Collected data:
__________________________________________________
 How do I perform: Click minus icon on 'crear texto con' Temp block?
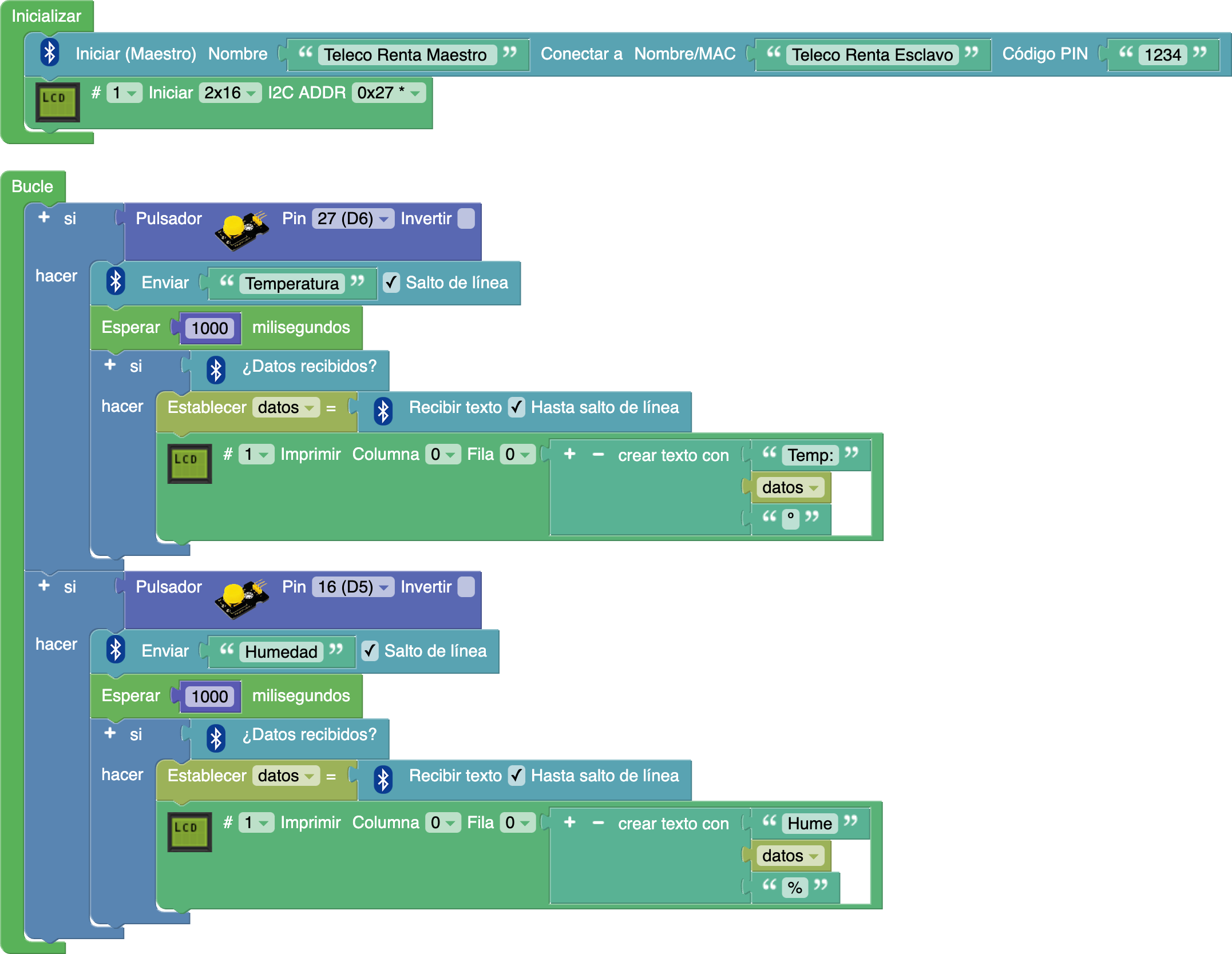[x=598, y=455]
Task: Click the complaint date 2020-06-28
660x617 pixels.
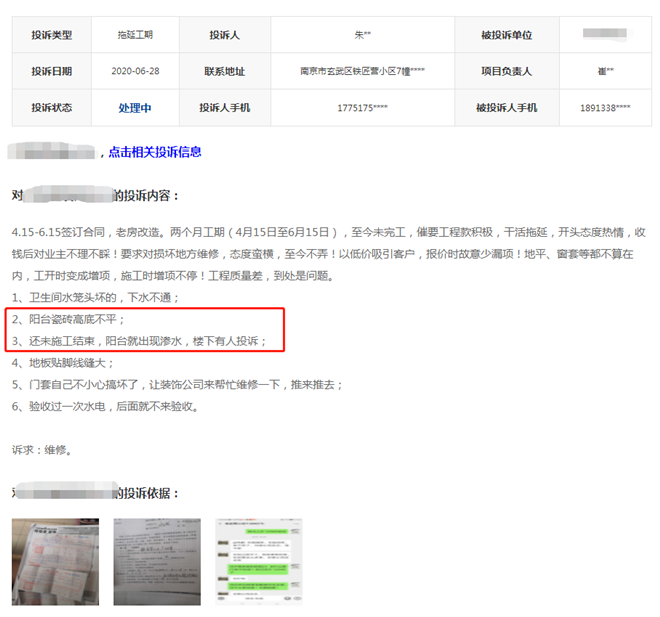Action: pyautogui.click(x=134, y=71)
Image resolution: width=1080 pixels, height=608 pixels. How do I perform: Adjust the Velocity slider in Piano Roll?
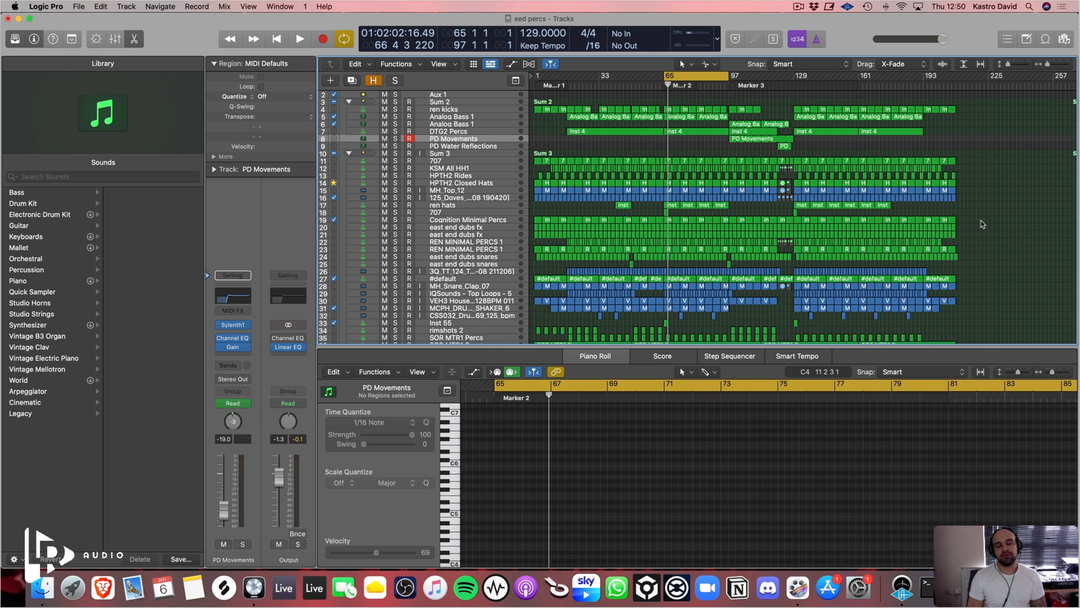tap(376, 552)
__________________________________________________
Work to do: Please write out every line of the entries again, requests included, shifting each coordinate in the answers by -77. Leave the pictures out.

Result of this task:
 How do I perform: Click minus icon on 'crear texto con' Temp block?
[x=521, y=378]
Task: Click the complaint date 2020-06-28
660x617 pixels.
Action: pyautogui.click(x=57, y=-6)
Image resolution: width=1080 pixels, height=608 pixels. How do I perform: Adjust the Velocity slider in Piano Roll?
tap(299, 475)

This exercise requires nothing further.